Voilà, c'est fait, SUICIDE COMMANDO a plus de trente ans et continue de sortir de nouveaux albums régulièrement, au rythme d'un tous les trois ans environ. Voici donc le digne successeur de When Evil Speaks, Forest of the Impaled. Le titre d'album évoque forcément Dracula et des horreurs organiques et viscérales, loin des terreurs cliniques et froides que l'on peut associer au projet de Johan Van Roy.

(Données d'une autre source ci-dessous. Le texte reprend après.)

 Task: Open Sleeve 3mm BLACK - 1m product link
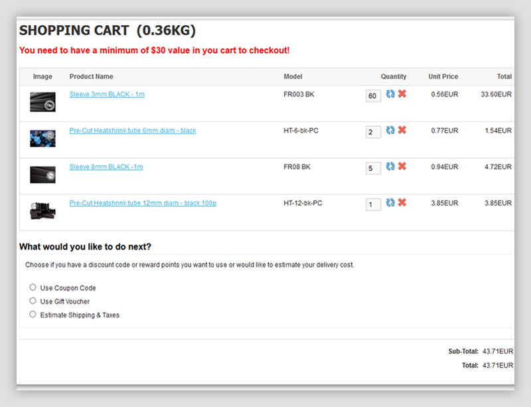click(x=107, y=94)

Musicalement, on doit avouer que l'on sait un peu à quoi s'attendre de la part de SUICIDE COMMANDO, ça fait même un paquet d'années que l'on connaît la formule. Et pourtant, The Gates of Oblivion nous prend par surprise une fois sa mélodie flippante, ses choeurs religieux et cris angoissés passés avec son agressivité, décuplée par le chant criard de Nero Bellum (PSYCLON NINE), invité pour l'occasion. SUICIDE COMMANDO se la joue monstre sanguinaire à grands renforts de basses pachydermiques, de pleurs samplés et de paroles passées à l'envers. C'est rentre-dedans, violent et accrocheur et l'album tient dès la première piste un tube en puissance, Van Roy ménageant ses effets en ne plaçant ses couplets qu'en fin de morceau comme s'il attendait qu'on lui ait bien chauffé la place. My New Christ ralentit légèrement le rythme tout en restant également un hit potentiel avec son refrain qui reste en tête et sa mélodie toujours aussi accrocheuse. Il faut une fois encore saluer le travail de SUICIDE COMMANDO à cet égard, tant le projet a su signer, au fil des albums, des compositions mythiques où peu de notes suffisent à caractériser un morceau et le rendre mémorable.

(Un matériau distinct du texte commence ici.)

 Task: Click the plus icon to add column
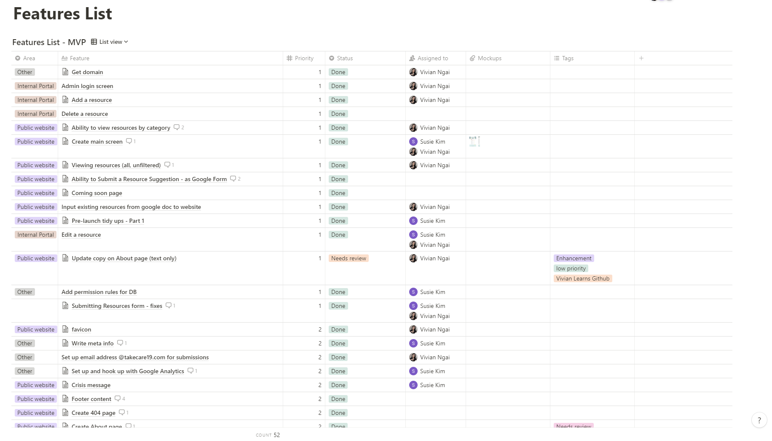click(641, 58)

C'est d'ailleurs d'atmosphère qu'il est beaucoup question dans Forest of the Impaled. Johan Van Roy les travaille avec soin, créant des ambiances macabres, insalubres, inquiétantes, menaçantes et parfois désespérées (Too Far Gone ou We Are Transitory et ses sons lourds, apocalyptiques). Des morceaux comme Death Lies Waiting, Poison Tree ou Schiz(O)topia en bénéficient largement. Qu'elles soient ambiantes ou plus agitées, les différentes pistes de l'album ont toutes un background élaboré et solide. Certes, The Pain That You Like avec le timbre reconnaissable entre mille de Jean-Luc de Meyer (FRONT 242) est un poil plus directe et remplit son office de gros single dancefloor connu depuis déjà un bout de temps, mais l'enchaînement qui vient ensuite avec les superbes Poison Tree et The Devil nous replonge dans l'univers infernal de l'album. Cette dernière, relecture d'un titre de 1991, va bien au-delà d'un simple remaster. Si les sons moites du début évoquent forcément le passé particulièrement poisseux de SUICIDE COMMANDO, la suite propose une version totalement inédite du morceau et mérite sa place aux côtés des plus grandes réussites du projet.

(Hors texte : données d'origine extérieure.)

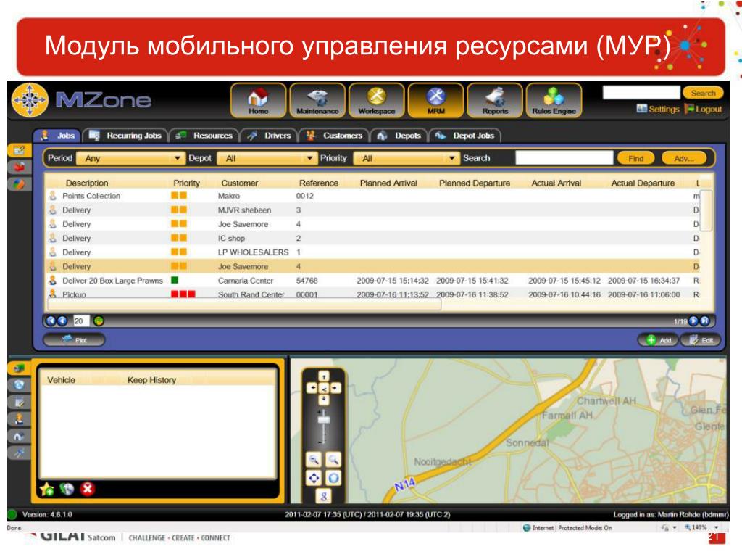Open the Reports module icon
This screenshot has height=557, width=742.
pos(495,100)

D'ailleurs, puisqu'il est question des morceaux inévitables, l'édition collector du disque propose son lot de remixes divers et variés, mais surtout un troisième disque contenant plusieurs reprises par différentes formations (ACYLUM, ALIEN VAMPIRES, EMPUSA, etc...). La plupart de ces reprises ont tendance à rendre les morceaux d'origine plus frénétiques, agressifs ou hystériques dans une sorte de concours de qui fera le plus gros son. À ce petit jeu de massacre, Love Breeds Suicide de REAKTOR 7X, Cause of Death : Suicide des ALIEN VAMPIRES ou Hellraiser de NANO INFECT sont plutôt bien placés, quitte à perdre l'essence terrifiante et haineuse qui rend les titres originaux si importants. On salue surtout la superbe et très intense reprise uniquement au piano de God is in the Rain par KATARINA MISSKEY, présente sur le deuxième disque, et dont le principe nous rappelle la version acoustique de Love Breeds Suicide présente sur le best-of des 20 ans de SUICIDE COMMANDO.
Dire d'un album de SUICIDE COMMANDO qu'il profite d'un travail de composition exemplaire et d'un savoir-faire imbattable quand il s'agit de faire remuer les popotins des foules est une évidence qu'on est ravis d'énoncer. Cependant, malgré certains titres à la formule parfois trop apparente et connue, Forest of the Impaled possède un souffle unique aux forts relents de décomposition. Sans rien enlever aux précédents efforts, ses ambiances particulièrement oppressantes et ses mélodies mémorables en font le meilleur album de SUICIDE COMMANDO depuis Axis of Evil.